When friend and fellow food writer Peggy Fallon invited me to a press event for Australian olive oil, I immediately jumped at the chance to sample one of my favorite ingredients. The event was held at CAV Wine Bar and Kitchen in San Francisco. After making our way into the City on a cold and rainy evening, we were warmly greeted at this dimly lit cavern-like establishment. CAV’s hipper-than-me ambiance spilled out the door as we ducked inside, and we were happy to be out of the elements. We quickly dried off and were ready to sample Cobram Estate olive oil along with CAV’s selection of accompanying small bites and wine. Chef John Maher prepared several different tapas utilizing the different blends of olive oil from Cobram Estate. Delicious offerings included olive oil poached salmon, braised fennel, and sea salt using Cobram’s Fresh and Fruity blend; pan-seared duck breast with caramelized Cara Cara oranges using Cobram’s Rich and Robust blend; and an olive oil cake with toasted coconut and chocolate ganache using Cobram’s Lemon Twist infused olive oil. CAV’s owner Pamela Busch hand-picked wines from Australia’s Victoria wine region including some older vintages such as a delicious 2001 Yeringberg Pinot Noir and an equally delicious 2001 Yarra Yering ‘Underhill’ Shiraz. Australian food expert Sally James led us on a crash course of Victoria’s Murray River olive growing region and introduced each course and corresponding olive oil.

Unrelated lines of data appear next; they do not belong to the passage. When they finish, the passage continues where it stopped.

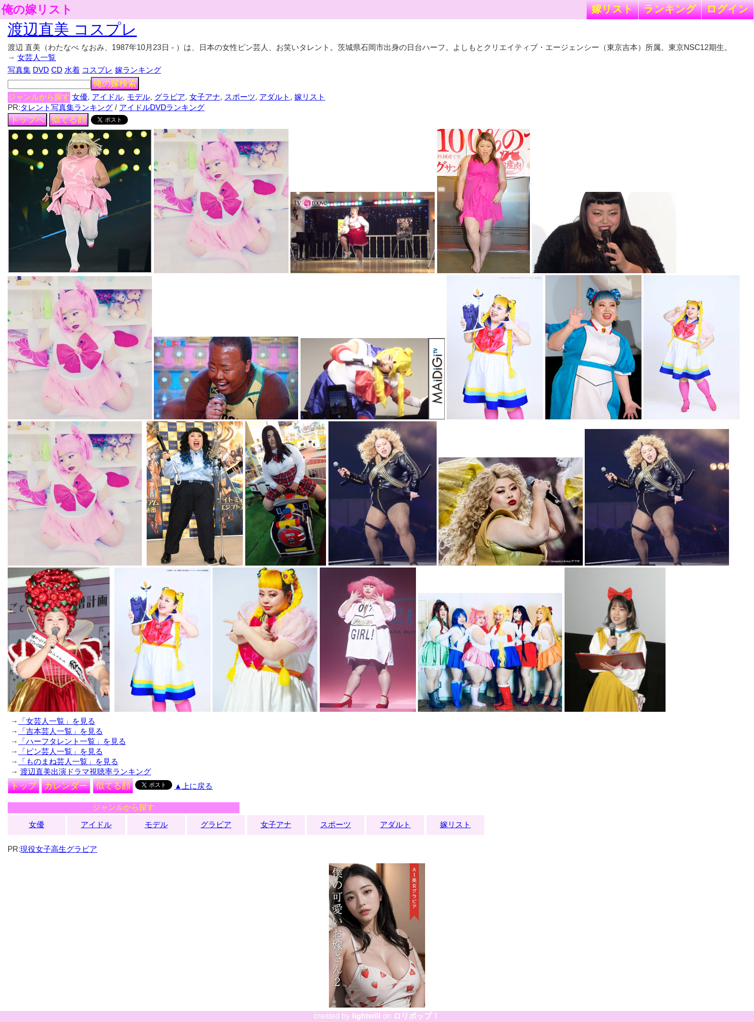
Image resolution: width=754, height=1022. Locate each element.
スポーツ (240, 97)
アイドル (107, 97)
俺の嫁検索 (115, 83)
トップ (24, 786)
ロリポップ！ (416, 1016)
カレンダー (66, 786)
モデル (138, 97)
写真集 (19, 70)
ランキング (669, 8)
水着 (72, 70)
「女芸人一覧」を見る (56, 721)
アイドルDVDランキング (162, 107)
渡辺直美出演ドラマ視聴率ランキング (85, 772)
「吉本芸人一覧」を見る (60, 731)
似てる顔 (68, 120)
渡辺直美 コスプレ (72, 29)
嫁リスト (612, 8)
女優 (80, 97)
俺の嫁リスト (37, 9)
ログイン (727, 8)
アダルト (274, 97)
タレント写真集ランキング (66, 107)
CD (56, 70)
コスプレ (97, 70)
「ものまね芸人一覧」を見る (68, 761)
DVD (41, 70)
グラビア (169, 97)
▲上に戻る (194, 786)
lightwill (366, 1016)
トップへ (27, 120)
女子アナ (204, 97)
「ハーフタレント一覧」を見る (72, 741)
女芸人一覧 (36, 57)
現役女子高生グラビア (58, 849)
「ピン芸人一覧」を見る (60, 751)
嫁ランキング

It’s fair to say that Cobram Estate has a pretty good market position. It was recently named Australia’s “best” olive oil while also being named Australia’s largest olive oil producer. They definitely don’t need little old me spreading the word. And I will be honest and say that I didn’t find their olive oil necessarily complex or delicious. Definitely usable and enjoyable and a suitable everyday oil to have on hand, but not the specialty oil that you covet and only use for special guests or recipes. But I do appreciate their marketing approach. They have several blends of olive oil and devised an easy-to-understand classification for many who find olive oil and its nuances confusing. Cobram separates their oils into two retail categories: premium and everyday. We sampled the everyday blends: light and delicate, fresh and fruity, and rich and robust. As the names (and color) suggest, the lighter the oil the lighter the flavor. I found the rich and robust the only one I would seek out since it’s closest to the Cretan olive oil that I use on a daily basis. Their infused oils (Garlic Crush, Lemon Twist, Chili Blast) are great and I would purchase them.
It is unfortunate that we didn’t get to sample their premium line since those blends would be more in line with what we food writers and food bloggers are more in tune with and probably more enthusiastic to report on. It’s the difference between sampling Bertoli and Lerida. But their positioning for America’s mass market should serve them well. The everyday blends are or will soon be available at many national supermarket chains including Railey’s and Nob Hill Foods, Lucky’s, and Save Mart and retail around $10 for a 750 ml size.
As far as CAV, I would definitely return. Maybe it was the rain, but CAV and Absinthe Brasserie & Bar where we later dined definitely have the moody atmosphere down, filled with 20- and 30-somethings that had me feeling enough out of place to head back home to the comforts of the Peninsula.